## Direction
Retype the entries from the line with "Where should I click to: Click the gear" up to and including the line with "Click the crosshair", keeping every character the same.
##### Task data
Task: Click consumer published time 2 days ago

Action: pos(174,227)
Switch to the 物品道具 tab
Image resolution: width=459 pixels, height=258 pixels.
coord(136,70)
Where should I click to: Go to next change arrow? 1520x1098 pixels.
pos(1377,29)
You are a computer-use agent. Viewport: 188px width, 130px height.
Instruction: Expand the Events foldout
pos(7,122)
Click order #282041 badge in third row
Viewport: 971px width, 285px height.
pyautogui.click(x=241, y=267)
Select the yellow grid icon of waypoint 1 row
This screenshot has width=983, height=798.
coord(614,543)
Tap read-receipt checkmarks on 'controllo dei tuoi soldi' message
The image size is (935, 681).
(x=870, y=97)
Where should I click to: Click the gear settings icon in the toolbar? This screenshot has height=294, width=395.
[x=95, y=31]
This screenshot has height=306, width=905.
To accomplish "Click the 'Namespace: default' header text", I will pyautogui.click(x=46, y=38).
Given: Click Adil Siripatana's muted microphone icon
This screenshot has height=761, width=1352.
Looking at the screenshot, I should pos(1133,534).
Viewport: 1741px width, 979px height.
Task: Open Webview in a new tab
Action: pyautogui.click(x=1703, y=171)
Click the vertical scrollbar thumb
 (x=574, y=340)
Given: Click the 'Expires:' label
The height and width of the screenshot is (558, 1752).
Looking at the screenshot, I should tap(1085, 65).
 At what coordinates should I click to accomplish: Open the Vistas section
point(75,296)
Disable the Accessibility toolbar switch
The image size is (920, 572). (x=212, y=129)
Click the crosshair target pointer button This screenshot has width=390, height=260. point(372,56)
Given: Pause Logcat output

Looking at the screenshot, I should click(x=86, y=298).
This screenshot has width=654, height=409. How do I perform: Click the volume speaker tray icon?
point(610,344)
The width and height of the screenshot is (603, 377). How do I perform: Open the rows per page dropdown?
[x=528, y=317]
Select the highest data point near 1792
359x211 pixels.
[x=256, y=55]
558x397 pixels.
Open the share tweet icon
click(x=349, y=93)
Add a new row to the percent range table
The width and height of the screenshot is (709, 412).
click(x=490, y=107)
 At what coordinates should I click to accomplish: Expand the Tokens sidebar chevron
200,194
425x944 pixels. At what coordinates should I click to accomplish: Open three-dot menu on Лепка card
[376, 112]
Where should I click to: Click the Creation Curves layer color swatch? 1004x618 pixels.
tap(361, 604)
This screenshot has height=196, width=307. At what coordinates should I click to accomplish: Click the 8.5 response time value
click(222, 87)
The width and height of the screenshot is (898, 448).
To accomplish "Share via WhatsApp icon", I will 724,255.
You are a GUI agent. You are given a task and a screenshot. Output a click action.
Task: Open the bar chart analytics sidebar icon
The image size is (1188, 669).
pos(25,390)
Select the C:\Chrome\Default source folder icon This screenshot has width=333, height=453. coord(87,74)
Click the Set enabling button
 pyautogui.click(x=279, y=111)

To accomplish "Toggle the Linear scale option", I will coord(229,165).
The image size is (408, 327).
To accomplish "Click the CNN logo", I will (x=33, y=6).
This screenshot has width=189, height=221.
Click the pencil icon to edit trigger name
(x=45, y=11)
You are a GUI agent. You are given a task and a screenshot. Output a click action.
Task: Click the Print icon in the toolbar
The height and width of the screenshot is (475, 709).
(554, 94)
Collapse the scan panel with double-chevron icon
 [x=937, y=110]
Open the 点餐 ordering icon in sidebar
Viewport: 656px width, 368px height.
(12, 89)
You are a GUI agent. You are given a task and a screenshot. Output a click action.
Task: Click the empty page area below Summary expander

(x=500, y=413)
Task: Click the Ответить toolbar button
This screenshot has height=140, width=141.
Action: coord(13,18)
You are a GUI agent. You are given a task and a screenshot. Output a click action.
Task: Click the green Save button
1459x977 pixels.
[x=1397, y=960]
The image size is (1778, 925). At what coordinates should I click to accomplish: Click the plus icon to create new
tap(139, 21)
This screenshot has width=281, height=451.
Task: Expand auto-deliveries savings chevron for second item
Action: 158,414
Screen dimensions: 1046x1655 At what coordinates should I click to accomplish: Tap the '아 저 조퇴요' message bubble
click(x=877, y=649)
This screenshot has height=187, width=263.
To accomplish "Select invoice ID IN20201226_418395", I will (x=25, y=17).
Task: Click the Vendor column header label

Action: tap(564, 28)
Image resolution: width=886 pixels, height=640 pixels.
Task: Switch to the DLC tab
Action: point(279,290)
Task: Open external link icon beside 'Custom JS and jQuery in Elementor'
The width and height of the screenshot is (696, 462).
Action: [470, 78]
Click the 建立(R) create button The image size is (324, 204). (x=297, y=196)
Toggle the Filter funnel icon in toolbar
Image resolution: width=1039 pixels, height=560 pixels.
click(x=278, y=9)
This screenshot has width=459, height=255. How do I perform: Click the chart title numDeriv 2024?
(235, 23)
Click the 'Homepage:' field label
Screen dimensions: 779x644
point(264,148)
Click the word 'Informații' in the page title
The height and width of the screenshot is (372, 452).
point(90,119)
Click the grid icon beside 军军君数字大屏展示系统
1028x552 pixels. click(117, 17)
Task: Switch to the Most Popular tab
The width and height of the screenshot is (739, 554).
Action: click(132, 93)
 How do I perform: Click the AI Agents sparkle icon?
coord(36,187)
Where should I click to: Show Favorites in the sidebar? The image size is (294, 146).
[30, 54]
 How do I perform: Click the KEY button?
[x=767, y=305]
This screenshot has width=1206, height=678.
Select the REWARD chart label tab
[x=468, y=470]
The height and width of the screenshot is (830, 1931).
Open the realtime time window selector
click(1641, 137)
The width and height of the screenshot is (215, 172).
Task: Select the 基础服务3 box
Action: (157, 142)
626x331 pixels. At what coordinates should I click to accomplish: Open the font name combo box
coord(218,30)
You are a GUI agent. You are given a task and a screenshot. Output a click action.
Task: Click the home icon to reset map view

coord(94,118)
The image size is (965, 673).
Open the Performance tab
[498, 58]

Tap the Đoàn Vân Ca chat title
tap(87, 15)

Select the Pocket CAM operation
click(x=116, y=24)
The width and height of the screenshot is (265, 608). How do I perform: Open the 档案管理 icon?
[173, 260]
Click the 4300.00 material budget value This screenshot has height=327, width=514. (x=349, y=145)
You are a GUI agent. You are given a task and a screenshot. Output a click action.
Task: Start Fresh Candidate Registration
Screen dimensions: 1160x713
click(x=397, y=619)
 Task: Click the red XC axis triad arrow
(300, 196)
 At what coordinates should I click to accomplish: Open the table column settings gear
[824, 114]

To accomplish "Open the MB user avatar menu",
##########
## Correct answer
Where should I click to: Click the gear settings icon in the toolbar? This screenshot has height=294, width=395.
[x=95, y=31]
This screenshot has height=306, width=905.
To accomplish "Click the 'Namespace: default' header text", I will pyautogui.click(x=46, y=38).
Given: Click Adil Siripatana's muted microphone icon
This screenshot has height=761, width=1352.
Looking at the screenshot, I should pos(1133,534).
Viewport: 1741px width, 979px height.
Task: Open Webview in a new tab
Action: pyautogui.click(x=1703, y=171)
Click the vertical scrollbar thumb
 (x=574, y=340)
Given: Click the 'Expires:' label
The height and width of the screenshot is (558, 1752).
Looking at the screenshot, I should tap(1085, 65).
 At what coordinates should I click to accomplish: Open the Vistas section
point(75,296)
Disable the Accessibility toolbar switch
The image size is (920, 572). (x=212, y=129)
Click the crosshair target pointer button This screenshot has width=390, height=260. point(372,56)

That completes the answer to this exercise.